EEVblog #574 – NEC Analog TV IF Modulator TeardownPosted on January 29th, 2014 6 comments
Dave looks through the documentation for the vintage 1980 NEC PCN-1205AH 5kW Analog TV Transmitter that used to transmit the CH7 TV frequency in Sydney
He then tears down the HPA-3696 IF Modulator used in the system.
Facility tour HERE
thanks Dave – always look forward to your videos – keep ‘em coming!
Thanx much dave, looking for digital transmitters teardown too, Australia use, I think dvb-t broadcast systems.
Really enjoyed that teardown, and those dense manuals remind me of when manuals were proper manuals!

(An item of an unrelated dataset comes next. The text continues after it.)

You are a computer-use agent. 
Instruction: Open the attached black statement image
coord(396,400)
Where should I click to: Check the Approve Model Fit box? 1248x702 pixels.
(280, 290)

Well done mate on blagging that top-end kit.
Karl T (UK)
Dave thanks for the videos!
Really cool and rare stuff.
Greetings from Greece!
Dave, what a great video. When you post the scans of the two manuals, could you include some high-res photos of the individual boards and case to correlate with the manuals (since we all don’t have access to the hardware)? thanks, jon
Those electrolytic capacitors in there are SOLID TANTALUM and only second in quality to thise used in military gear. (The replacement aluminium electrolytics probably replaced similar aluminium electrolytics in less critical parts of the cricuit as those tantalums simply NEVER fail unless you reverse polarity them). Under that clear sleeve there is a tin plated brass can. The inside of the can soldered to an electrolytic seposit of pure silver over manganese dioxide graphite mix which forms the “cathode” of the capacitor. The “anode” lead passes through a “feedthrough” made of two concentric plated brass rings with some low melitng (often army green coloured)glass/emamel in between the two and the lead passing through a hole in the smaller centre ring and soldered to it. The outer ring is soldered to the brass can. Inside, the copper wire is spot welded to a tantalum wire and this is spot embeded into a large sintered billet of tantalum metal which fills most of the interior volume. Between the billet and the silver plared lining of the can the space is packed with manganese dioxide moistened with some electrolyte. This oxidizes the surface of the billet to give it a deep steel blue hue. This is a very thin layer of Ta2O5 and is the actual dielecric.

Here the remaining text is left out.